After success and critical acclaim, Philip Guston somehow bravely abandoned his signature style. His transition from abstract expressionist to neo-expressionist (before there was such a category) was heretical. In ab-ex lockstep he had been part of the American exhibition that toured Europe; as Eva Cockroft had documented in Abstract Expressionism: Weapon of the Cold War the exhibition was as propagandist as Radio Free Europe. Guston’s annis mirabilis was 1971, and Hauser & Wirth’s exhibition dedicated to the artist documents that year.

Philip Guston, Untitled (Roma), (1971), 49.5 x 68 cm, oil on paper mounted on panel. Courtesy of the Estate of Philip Guston.

Guston’s rejection of painterly orthodoxy could be told in a pair of works on view—just two of the more than 150 on display. Made during Guston’s fellowship at the American Academy in Rome, the foot rendered in Untitled (Rome) appears classically regal yet fractured and weathered. It references a fragment from the Colossus of Constantine, a former four-story statue of the Roman emperor who converted to Christianity. Untitled (Orange Shoe)​,​ however, is a vivid rendering of a scuffed and clunky hobnail boot. These two oil-on-paper works could serve as icons contrasting the vain and humble ambitions of the two; the emperor who dreamed of being a god and the princeling who chose to be a laborer.
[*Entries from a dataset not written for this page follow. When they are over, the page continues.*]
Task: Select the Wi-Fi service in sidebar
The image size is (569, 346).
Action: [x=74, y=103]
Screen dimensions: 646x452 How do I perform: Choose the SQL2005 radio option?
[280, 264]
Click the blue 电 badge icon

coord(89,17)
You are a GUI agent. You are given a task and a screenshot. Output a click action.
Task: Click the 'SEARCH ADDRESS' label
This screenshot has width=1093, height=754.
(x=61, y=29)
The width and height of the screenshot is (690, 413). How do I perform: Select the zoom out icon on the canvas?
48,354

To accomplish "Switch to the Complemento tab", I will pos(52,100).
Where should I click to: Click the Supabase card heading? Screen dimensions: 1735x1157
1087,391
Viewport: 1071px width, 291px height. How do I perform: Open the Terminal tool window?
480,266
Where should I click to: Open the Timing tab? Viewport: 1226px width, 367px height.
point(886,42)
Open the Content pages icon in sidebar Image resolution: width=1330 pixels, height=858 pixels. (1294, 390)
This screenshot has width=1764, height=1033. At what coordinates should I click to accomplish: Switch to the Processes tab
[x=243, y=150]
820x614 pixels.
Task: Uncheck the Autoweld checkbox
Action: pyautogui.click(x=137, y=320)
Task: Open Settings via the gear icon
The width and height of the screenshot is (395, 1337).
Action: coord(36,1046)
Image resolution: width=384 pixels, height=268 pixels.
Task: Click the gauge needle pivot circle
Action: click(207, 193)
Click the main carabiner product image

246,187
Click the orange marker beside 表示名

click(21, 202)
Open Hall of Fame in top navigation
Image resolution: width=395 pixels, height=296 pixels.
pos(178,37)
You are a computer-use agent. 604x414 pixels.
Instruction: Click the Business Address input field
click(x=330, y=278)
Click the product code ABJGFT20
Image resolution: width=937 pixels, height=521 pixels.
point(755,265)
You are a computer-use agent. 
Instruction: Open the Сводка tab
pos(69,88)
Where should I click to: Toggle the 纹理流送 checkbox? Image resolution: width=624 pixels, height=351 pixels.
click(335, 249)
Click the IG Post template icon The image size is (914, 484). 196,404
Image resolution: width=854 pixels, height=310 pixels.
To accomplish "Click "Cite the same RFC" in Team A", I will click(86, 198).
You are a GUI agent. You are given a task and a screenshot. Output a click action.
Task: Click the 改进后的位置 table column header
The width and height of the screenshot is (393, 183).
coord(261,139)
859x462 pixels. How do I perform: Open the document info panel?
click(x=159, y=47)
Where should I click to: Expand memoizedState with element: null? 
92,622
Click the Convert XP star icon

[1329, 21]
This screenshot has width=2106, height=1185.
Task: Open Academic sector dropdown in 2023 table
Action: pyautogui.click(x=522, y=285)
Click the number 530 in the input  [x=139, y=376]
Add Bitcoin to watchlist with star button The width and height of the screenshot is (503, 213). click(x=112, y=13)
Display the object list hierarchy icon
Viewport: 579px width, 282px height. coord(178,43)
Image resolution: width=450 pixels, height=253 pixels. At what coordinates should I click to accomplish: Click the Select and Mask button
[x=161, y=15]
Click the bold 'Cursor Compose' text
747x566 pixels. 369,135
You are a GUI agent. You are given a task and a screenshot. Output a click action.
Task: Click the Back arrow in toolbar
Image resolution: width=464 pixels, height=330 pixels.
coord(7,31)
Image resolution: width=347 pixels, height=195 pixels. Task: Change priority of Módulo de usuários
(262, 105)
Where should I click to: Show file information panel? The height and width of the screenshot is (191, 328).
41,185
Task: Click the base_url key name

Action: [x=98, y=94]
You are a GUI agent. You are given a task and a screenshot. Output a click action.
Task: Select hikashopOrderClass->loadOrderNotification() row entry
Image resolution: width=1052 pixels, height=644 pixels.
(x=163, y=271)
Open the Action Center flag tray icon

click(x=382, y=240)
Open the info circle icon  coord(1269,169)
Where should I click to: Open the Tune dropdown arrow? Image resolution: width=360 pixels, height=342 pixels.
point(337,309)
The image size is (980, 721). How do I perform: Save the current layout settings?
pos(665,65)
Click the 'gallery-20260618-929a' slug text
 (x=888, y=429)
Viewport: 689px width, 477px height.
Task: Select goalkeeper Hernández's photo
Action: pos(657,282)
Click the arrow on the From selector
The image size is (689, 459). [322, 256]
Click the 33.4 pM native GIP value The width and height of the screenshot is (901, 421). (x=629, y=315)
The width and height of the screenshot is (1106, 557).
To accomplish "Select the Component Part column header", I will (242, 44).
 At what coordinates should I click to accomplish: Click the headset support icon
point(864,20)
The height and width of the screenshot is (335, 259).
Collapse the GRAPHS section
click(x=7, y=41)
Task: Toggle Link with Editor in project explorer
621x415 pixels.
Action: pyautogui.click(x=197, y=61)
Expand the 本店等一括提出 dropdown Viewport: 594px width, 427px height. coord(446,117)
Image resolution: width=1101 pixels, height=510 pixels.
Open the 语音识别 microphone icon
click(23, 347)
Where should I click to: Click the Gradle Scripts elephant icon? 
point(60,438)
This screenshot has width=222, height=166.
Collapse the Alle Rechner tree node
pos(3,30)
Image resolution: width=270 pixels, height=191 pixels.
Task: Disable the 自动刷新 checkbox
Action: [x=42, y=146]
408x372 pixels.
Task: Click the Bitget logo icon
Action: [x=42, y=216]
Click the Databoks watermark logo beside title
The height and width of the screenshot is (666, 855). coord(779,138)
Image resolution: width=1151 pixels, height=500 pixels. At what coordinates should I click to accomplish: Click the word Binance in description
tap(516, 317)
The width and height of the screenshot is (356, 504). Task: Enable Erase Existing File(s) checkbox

Philip Guston, Untitled (Roma), (1971), 55.3 x 73.7 cm, oil on paper mounted on panel. Courtesy of the Estate of Philip Guston

In addition to the Roma series are the disturbing caricatures of Richard Nixon, the Poor Richard drawings. His ambitions are also made apparent. In one of these ink drawings (there are seventy-four of them), Nixon and Agnew are shown as colossi, grand as pyramids upon a sandy plane. Another has Nixon sleepless, his blanket pulled nose high while he stares at his Whittier College pennant. His blanket is tent-poled by his enormous erection as he plots to avenge every slight that was ever made against him. Tricky Dick is also one of Guston’s infamous Klansmen, recognizable beneath his hood as there is no hiding his priapic nose.

Philip Guston, Poor Richard, (1971), 26.7 x 35.2 cm, ink on paper. Courtesy of the Estate of Philip Guston

Few large oil paintings are included, yet his oil sketches and ink drawings make their absence nearly unnoticeable. What stands out is Guston’s insistent devotion to dissatisfaction, whether in the Klan images—first begun in the 1930’s—or to political commentary and resistance that remains achingly raw and minute-ago contemporary.